• [TASK REQUIREMENTS] Scanning the entries below, copy every line that contains the word "agent".

================

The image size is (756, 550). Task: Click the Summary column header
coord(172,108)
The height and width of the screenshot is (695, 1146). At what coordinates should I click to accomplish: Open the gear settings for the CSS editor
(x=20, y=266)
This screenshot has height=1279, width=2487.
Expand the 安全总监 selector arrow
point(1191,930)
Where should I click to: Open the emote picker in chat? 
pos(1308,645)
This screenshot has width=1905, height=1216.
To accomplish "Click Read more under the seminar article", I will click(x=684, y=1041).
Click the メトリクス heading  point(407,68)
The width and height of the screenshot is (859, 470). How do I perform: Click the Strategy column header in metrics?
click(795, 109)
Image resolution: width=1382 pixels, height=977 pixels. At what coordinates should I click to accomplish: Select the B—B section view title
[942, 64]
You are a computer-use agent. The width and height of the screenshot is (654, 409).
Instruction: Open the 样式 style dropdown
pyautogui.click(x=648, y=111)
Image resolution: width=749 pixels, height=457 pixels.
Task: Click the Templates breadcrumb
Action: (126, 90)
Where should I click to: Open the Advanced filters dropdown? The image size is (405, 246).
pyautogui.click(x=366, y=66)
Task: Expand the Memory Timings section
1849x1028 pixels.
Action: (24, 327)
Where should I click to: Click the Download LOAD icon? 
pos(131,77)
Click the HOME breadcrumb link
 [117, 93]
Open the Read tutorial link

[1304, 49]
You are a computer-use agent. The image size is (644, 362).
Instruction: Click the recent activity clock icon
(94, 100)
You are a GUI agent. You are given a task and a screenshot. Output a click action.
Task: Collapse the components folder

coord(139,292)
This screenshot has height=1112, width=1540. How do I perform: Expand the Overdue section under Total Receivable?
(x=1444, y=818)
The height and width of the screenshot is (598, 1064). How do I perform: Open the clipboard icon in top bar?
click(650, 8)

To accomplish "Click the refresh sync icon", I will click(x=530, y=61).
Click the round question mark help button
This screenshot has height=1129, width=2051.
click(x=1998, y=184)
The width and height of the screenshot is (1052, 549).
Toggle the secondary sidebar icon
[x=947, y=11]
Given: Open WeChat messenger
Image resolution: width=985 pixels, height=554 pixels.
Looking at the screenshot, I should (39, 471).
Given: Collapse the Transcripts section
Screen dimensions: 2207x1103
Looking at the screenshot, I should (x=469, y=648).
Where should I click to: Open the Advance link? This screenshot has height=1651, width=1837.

================

• [RESULT OF THIS EXERCISE]
You are a computer-use agent. The width and height of the screenshot is (654, 409).
You are a computer-use agent. The image size is (644, 362).
You are a GUI agent. You are given a task and a screenshot. Output a click action.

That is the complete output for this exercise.